Lines from the beginning of the entries up to and including the one with "The height and width of the screenshot is (295, 644)." must be duplicated word for word; leave out all others.
-----
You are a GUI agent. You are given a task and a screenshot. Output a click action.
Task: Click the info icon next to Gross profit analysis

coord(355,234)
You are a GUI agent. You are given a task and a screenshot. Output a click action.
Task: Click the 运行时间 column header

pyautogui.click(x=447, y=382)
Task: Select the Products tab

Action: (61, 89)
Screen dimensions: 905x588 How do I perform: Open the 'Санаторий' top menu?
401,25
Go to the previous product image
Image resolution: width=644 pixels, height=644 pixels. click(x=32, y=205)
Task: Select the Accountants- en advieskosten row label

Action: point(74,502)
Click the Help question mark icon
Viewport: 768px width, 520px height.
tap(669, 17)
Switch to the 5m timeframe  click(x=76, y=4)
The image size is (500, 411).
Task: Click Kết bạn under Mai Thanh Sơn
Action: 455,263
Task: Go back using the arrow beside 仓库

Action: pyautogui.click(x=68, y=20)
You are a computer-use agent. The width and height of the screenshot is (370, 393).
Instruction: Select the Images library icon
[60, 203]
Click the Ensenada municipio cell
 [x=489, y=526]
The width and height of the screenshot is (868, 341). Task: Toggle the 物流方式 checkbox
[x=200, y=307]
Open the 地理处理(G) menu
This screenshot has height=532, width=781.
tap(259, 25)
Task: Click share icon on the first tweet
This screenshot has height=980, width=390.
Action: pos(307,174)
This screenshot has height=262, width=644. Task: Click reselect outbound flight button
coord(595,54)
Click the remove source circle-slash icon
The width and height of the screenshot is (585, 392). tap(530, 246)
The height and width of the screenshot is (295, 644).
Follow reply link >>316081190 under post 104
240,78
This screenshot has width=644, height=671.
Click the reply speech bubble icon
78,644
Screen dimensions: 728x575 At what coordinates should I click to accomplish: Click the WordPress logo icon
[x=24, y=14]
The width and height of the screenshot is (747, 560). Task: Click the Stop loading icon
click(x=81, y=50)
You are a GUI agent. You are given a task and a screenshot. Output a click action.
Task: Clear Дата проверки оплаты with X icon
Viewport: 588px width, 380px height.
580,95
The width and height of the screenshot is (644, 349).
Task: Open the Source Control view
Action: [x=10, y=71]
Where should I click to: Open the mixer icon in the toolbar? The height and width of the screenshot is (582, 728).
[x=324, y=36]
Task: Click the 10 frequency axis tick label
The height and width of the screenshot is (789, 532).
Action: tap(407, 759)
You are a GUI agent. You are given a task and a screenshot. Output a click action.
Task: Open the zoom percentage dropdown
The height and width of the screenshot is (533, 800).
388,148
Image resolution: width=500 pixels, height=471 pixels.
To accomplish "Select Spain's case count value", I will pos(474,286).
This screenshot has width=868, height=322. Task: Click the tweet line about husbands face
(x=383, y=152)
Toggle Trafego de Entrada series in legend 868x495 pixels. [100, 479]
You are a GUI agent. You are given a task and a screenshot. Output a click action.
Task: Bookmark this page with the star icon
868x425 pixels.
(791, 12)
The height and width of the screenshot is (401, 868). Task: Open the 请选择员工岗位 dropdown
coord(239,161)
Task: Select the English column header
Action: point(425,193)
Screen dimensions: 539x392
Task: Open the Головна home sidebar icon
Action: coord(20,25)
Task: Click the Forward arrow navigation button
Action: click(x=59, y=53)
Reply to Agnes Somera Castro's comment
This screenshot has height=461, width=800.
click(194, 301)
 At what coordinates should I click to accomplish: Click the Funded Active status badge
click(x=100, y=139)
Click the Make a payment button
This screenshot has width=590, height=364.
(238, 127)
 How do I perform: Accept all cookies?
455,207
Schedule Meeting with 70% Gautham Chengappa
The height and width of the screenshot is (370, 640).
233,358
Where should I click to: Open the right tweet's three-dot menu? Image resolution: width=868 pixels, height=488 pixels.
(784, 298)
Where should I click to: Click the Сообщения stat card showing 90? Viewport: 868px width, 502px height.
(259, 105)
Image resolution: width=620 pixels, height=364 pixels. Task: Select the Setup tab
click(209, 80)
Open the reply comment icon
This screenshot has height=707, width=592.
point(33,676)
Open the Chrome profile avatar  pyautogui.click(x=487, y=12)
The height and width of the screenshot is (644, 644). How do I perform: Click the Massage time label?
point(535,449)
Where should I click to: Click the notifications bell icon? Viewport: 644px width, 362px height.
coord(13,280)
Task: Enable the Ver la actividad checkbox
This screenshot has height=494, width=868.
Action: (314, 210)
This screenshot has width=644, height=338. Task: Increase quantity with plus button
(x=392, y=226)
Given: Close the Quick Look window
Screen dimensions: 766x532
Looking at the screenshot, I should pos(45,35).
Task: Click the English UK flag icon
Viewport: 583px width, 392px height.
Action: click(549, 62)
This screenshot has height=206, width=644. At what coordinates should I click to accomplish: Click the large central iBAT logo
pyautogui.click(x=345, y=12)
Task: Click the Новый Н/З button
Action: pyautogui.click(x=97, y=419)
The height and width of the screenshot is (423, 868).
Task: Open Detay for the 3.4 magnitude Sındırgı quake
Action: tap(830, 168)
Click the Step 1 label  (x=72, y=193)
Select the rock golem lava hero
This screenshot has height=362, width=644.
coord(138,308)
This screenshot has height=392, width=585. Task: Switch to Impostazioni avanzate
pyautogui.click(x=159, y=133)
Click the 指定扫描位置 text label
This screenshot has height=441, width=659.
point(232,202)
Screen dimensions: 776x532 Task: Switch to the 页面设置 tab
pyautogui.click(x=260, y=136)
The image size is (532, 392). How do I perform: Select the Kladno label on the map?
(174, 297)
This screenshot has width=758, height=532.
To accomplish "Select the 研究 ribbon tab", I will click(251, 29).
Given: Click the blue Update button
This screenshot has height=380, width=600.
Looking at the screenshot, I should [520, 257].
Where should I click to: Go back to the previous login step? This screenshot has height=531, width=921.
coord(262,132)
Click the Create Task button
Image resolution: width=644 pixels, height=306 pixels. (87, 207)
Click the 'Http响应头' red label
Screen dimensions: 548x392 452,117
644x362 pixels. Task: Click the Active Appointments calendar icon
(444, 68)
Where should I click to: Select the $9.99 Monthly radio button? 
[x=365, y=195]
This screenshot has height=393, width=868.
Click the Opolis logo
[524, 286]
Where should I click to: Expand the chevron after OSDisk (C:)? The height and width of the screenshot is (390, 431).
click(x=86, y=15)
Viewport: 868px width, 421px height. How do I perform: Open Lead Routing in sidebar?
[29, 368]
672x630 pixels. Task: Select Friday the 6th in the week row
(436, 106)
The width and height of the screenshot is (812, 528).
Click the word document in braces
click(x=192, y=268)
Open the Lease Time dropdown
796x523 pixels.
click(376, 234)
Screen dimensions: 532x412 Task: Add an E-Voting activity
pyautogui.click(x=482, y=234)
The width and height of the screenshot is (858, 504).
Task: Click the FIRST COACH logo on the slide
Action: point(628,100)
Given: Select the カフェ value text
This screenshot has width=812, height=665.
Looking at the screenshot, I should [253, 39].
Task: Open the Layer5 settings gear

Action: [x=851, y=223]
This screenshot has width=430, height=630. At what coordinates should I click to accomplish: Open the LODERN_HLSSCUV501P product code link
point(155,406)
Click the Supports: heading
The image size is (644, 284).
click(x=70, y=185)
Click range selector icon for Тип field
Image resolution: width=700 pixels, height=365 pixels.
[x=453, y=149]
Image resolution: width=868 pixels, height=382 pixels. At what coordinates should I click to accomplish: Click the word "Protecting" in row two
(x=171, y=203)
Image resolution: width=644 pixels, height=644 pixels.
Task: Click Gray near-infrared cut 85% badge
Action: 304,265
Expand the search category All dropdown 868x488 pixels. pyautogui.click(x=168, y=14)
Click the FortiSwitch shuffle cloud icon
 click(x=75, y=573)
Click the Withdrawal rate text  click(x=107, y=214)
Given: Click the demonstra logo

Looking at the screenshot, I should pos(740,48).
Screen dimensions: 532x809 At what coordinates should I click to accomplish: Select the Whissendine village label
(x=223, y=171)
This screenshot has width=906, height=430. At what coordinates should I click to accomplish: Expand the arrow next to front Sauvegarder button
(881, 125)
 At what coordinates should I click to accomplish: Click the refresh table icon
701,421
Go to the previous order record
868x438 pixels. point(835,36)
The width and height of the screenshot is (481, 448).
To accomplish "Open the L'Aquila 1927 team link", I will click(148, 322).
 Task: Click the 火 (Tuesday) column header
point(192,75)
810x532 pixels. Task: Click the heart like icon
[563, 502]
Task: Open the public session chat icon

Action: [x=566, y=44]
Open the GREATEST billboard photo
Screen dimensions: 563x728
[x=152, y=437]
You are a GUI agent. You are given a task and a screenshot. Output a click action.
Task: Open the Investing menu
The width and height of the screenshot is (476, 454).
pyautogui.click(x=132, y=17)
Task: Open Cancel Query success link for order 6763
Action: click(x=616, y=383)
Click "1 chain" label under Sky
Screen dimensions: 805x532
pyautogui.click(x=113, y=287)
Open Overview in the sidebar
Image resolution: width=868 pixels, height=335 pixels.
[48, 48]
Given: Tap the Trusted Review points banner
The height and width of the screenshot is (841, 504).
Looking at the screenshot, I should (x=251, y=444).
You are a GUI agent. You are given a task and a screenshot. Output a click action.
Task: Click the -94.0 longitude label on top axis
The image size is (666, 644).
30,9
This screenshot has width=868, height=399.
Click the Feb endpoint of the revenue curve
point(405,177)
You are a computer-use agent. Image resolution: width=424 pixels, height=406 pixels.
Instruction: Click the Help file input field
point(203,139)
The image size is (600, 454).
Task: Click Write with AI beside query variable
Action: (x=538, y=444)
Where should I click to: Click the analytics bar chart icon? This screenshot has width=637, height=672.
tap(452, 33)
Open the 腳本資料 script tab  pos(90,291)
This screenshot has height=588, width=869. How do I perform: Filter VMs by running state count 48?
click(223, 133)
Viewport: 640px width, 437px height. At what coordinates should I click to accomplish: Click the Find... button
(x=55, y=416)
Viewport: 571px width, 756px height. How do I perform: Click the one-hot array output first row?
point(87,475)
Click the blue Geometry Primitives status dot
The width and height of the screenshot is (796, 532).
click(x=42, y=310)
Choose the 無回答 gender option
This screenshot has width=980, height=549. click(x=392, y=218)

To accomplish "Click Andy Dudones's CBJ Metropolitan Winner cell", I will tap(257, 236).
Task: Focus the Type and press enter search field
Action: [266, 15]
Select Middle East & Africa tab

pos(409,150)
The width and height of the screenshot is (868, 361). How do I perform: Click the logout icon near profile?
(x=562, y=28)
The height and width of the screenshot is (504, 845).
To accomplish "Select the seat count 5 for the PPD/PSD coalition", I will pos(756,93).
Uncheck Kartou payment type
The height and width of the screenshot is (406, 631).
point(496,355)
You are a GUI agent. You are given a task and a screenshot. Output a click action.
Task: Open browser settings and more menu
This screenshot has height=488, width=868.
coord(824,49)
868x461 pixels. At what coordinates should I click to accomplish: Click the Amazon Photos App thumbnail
-----
* [Response]:
You are a GUI agent. You are given a task and a screenshot. Output a click action.
Task: Click the info icon next to Gross profit analysis

coord(355,234)
You are a GUI agent. You are given a task and a screenshot. Output a click action.
Task: Click the 运行时间 column header

pyautogui.click(x=447, y=382)
Task: Select the Products tab

Action: (61, 89)
Screen dimensions: 905x588 How do I perform: Open the 'Санаторий' top menu?
401,25
Go to the previous product image
Image resolution: width=644 pixels, height=644 pixels. click(x=32, y=205)
Task: Select the Accountants- en advieskosten row label

Action: point(74,502)
Click the Help question mark icon
Viewport: 768px width, 520px height.
tap(669, 17)
Switch to the 5m timeframe  click(x=76, y=4)
The image size is (500, 411).
Task: Click Kết bạn under Mai Thanh Sơn
Action: 455,263
Task: Go back using the arrow beside 仓库

Action: pyautogui.click(x=68, y=20)
You are a computer-use agent. The width and height of the screenshot is (370, 393).
Instruction: Select the Images library icon
[60, 203]
Click the Ensenada municipio cell
 [x=489, y=526]
The width and height of the screenshot is (868, 341). Task: Toggle the 物流方式 checkbox
[x=200, y=307]
Open the 地理处理(G) menu
This screenshot has height=532, width=781.
tap(259, 25)
Task: Click share icon on the first tweet
This screenshot has height=980, width=390.
Action: pos(307,174)
This screenshot has height=262, width=644. Task: Click reselect outbound flight button
coord(595,54)
Click the remove source circle-slash icon
The width and height of the screenshot is (585, 392). tap(530, 246)
The height and width of the screenshot is (295, 644).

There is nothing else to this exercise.